TASK REQUIREMENTS:
[1] Translate into Spanish the following sentence from the passage on Ugandan coffee: "Uganda is especially vulnerable, because coffee is the country’s economic cornerstone."
[2] Return, word for word, the stretch of the passage on Ugandan coffee from "Uganda’s Big Gamble" through "local hipster roastery.".

For coffee addicts in the U.S. and Europe, these impacts will likely manifest as a slightly higher bill for a slightly worse cup of coffee. But for the world’s 25 million coffee farmers, most of whom are smallholders like Massa whose fortunes rise and fall with the harvest, the consequences will be much more dire.
Uganda is especially vulnerable, because coffee is the country’s economic cornerstone. Now, scientists, government officials, farmers, and entrepreneurs, from the top of Mount Elgon to downtown Kampala to remote areas still reeling from warlord Joseph Kony, are scrambling to save the industry from climate change.
Uganda’s Big Gamble
Uganda ranks number eight worldwide in coffee production by volume, on par with Peru, and second in Africa after Ethiopia. Uganda typically produces 3-4 million 60-kilogram bags of coffee each year, which accounts for only two to three percent of global production and is far below behemoths like Brazil (55 million bags) or Vietnam (25 million). The majority of what Ugandan farmers grow is Robusta, a relatively low-quality variety that is often used for mass production—think Folgers, rather than your local hipster roastery.
Nevertheless, over the past century, coffee here has advanced into Uganda’s most important and valuable industry, worth more than $400 million. It’s responsible for at least 20 percent of the country’s export revenue, and according to the Uganda Coffee Federation, one in five Ugandans, nearly eight million people, derive most or all of their income from coffee. Roughly 90 percent of the country’s coffee is produced by smallholders like Massa.
President Yoweri Museveni, who has ruled Uganda since 1986 and cultivates a folky farmer-statesman persona, refers to coffee as an “anti-poverty crop” and is pushing an ambitious (and according to many experts here, completely unattainable) goal of increasing production five-fold, to 20 million bags by 2020. Coffee demand worldwide is projected to double by 2050, and Uganda wants in. It could be a solution to a variety of chronic social problems, particularly the rural poverty and food insecurity that afflict one-quarter of the population, and a $3.3 billion trade deficit (Uganda spends twice as much on petroleum imports as it earns from coffee).

MATERIAL SHOWN:
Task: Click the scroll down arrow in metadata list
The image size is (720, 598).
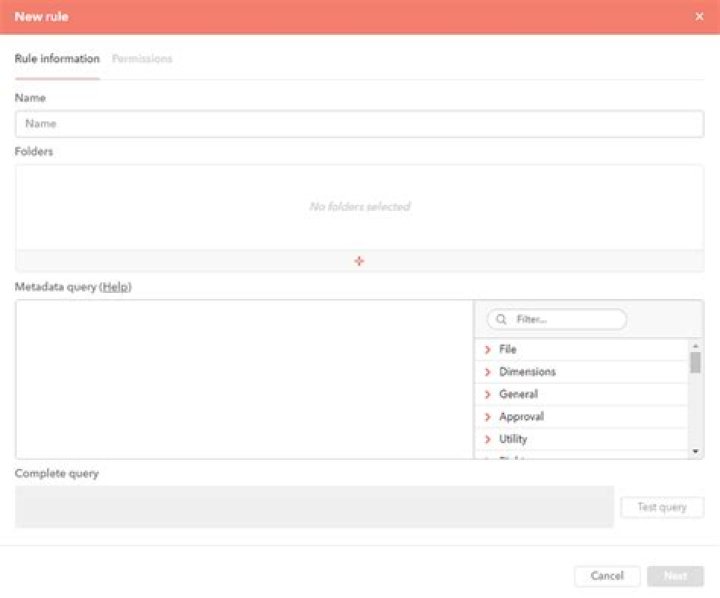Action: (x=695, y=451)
...
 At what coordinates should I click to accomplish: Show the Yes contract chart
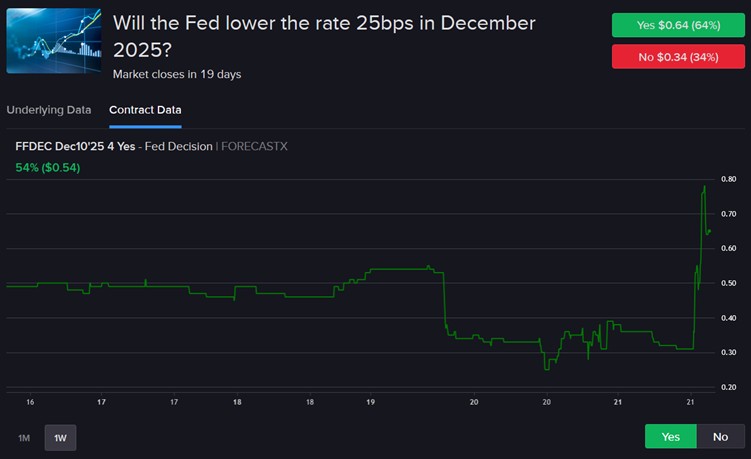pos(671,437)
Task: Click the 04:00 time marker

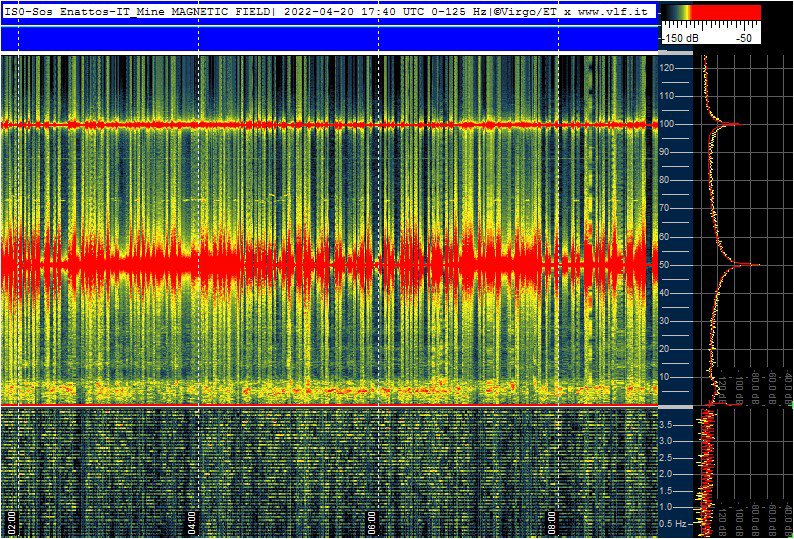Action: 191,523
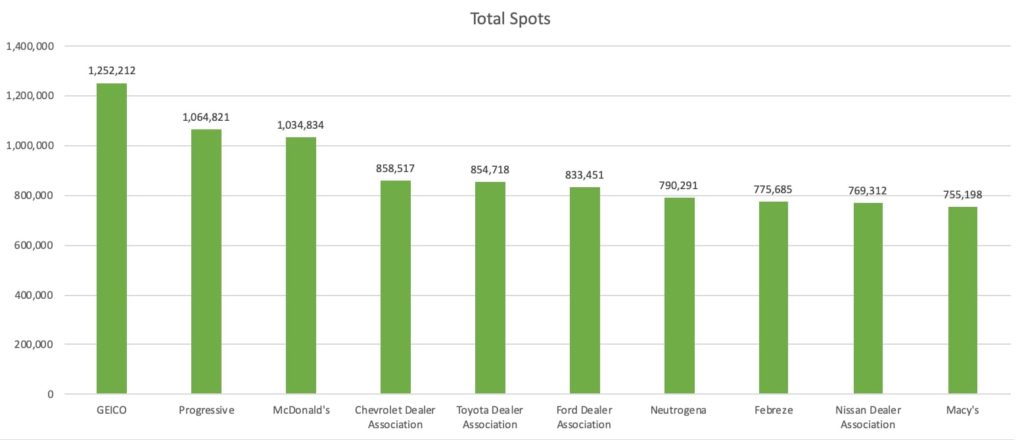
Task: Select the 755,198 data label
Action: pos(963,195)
==
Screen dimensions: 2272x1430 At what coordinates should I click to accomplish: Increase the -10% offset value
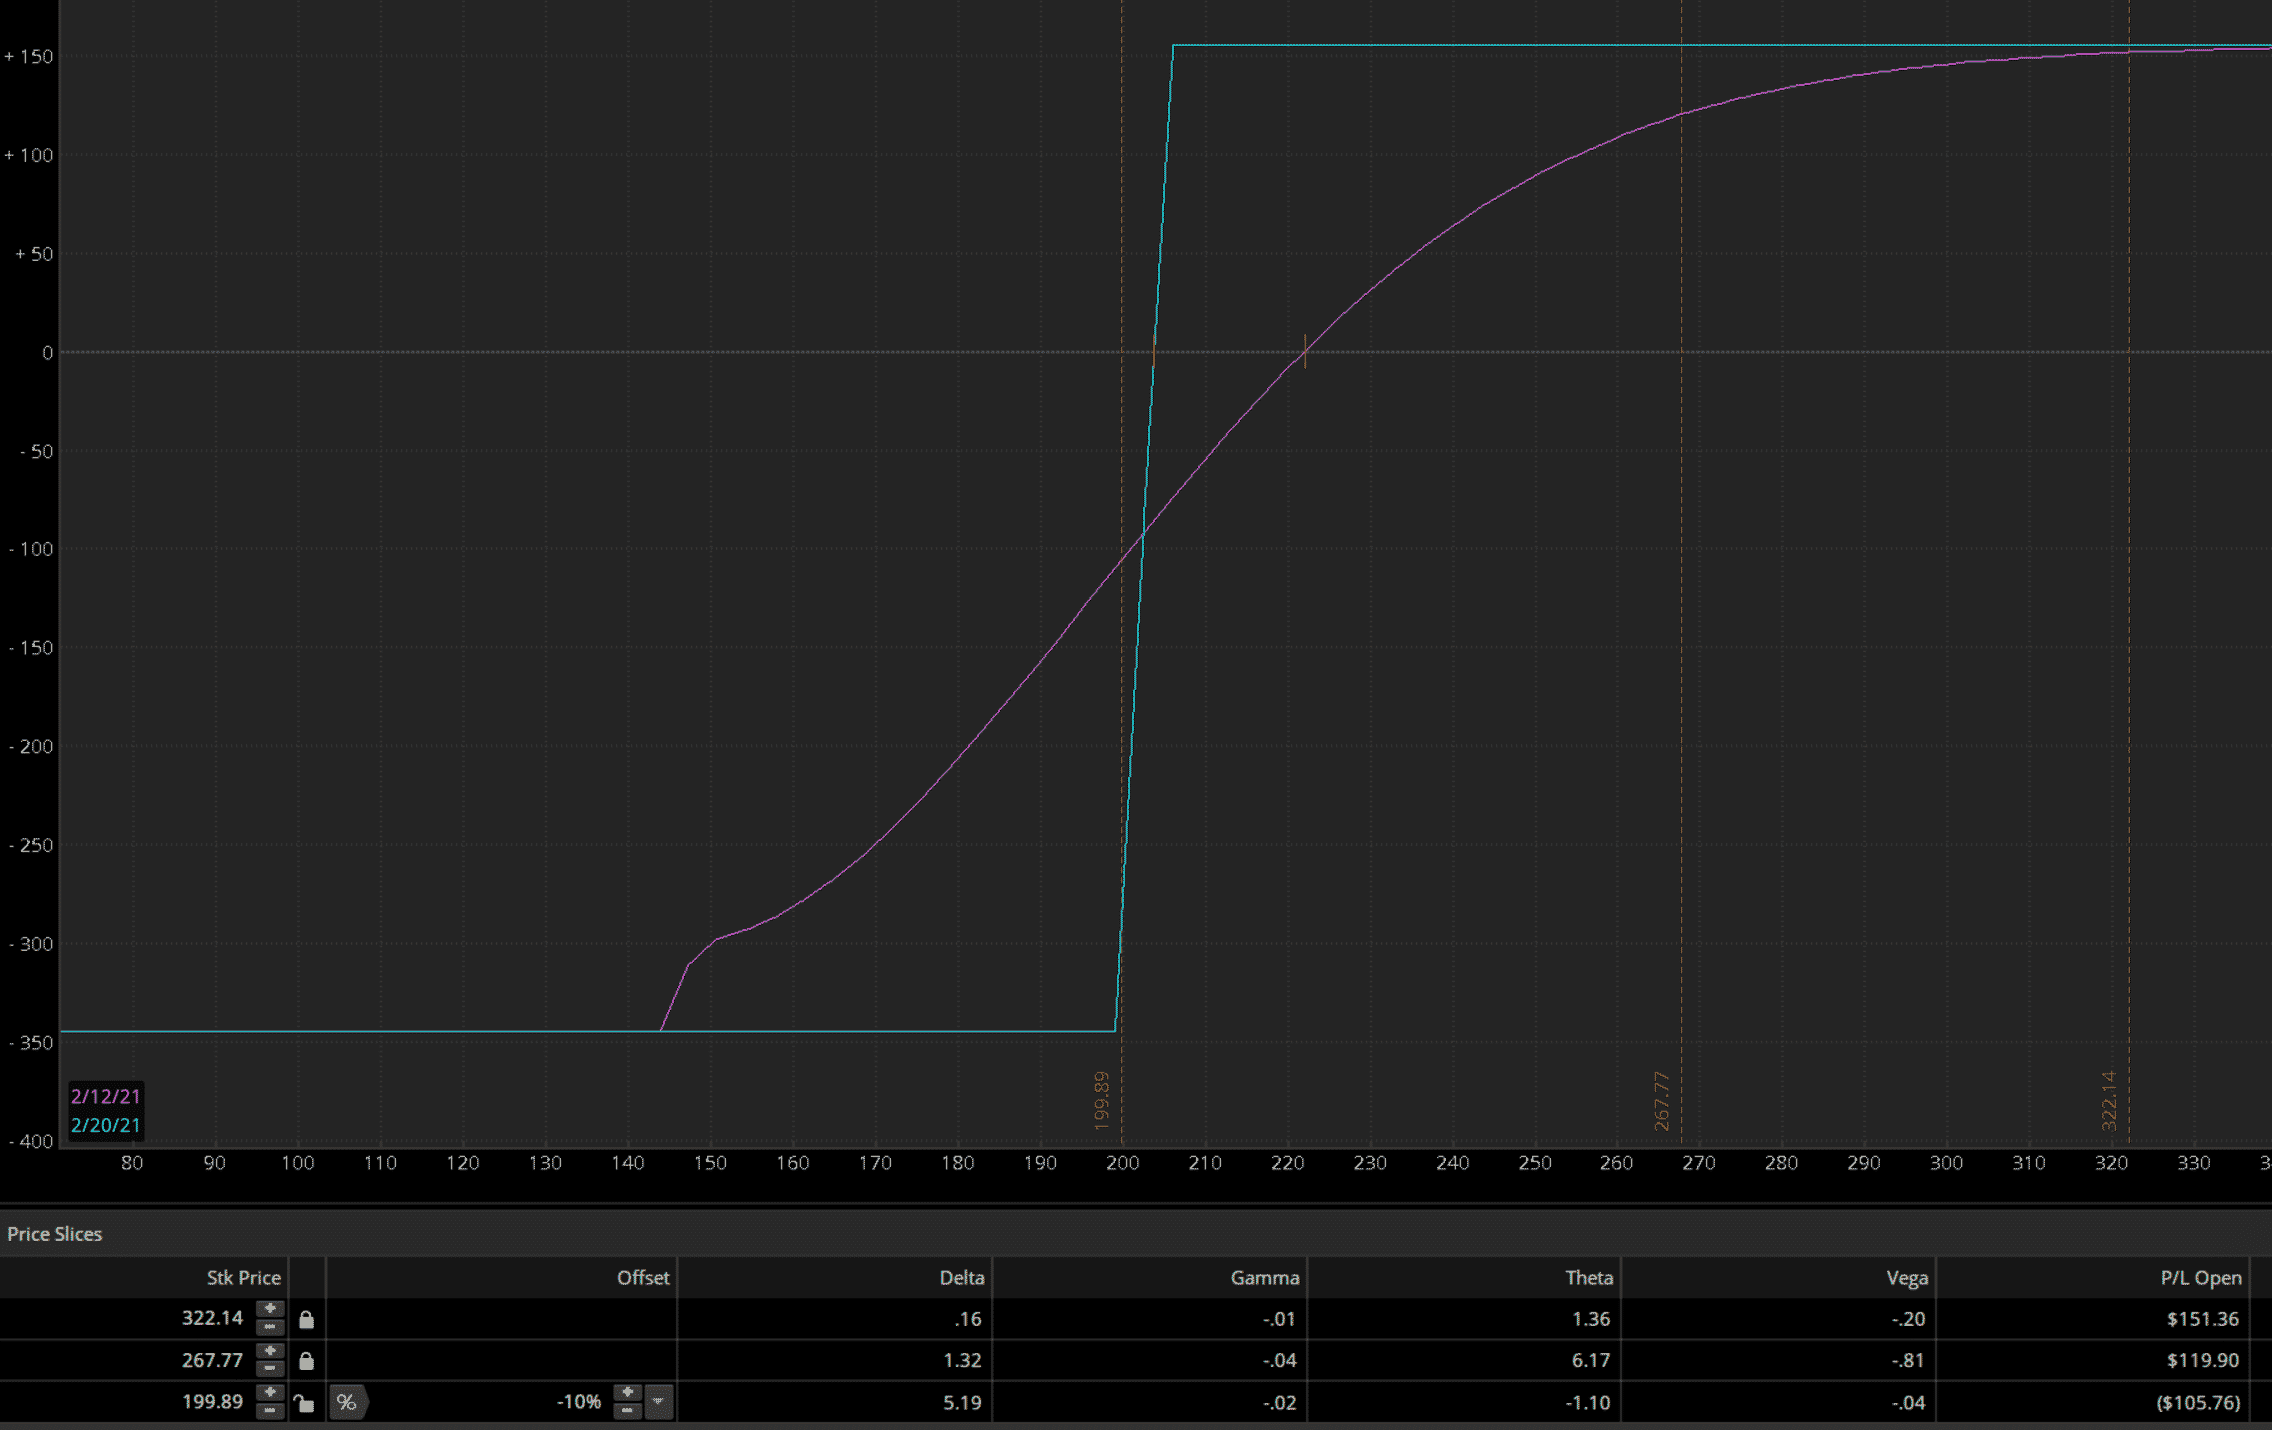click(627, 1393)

SOLVED PROBLEMS:
[1] Uganda es especialmente vulnerable, porque el café es la piedra angular económica del país.

[2]
Uganda’s Big Gamble
Uganda ranks number eight worldwide in coffee production by volume, on par with Peru, and second in Africa after Ethiopia. Uganda typically produces 3-4 million 60-kilogram bags of coffee each year, which accounts for only two to three percent of global production and is far below behemoths like Brazil (55 million bags) or Vietnam (25 million). The majority of what Ugandan farmers grow is Robusta, a relatively low-quality variety that is often used for mass production—think Folgers, rather than your local hipster roastery.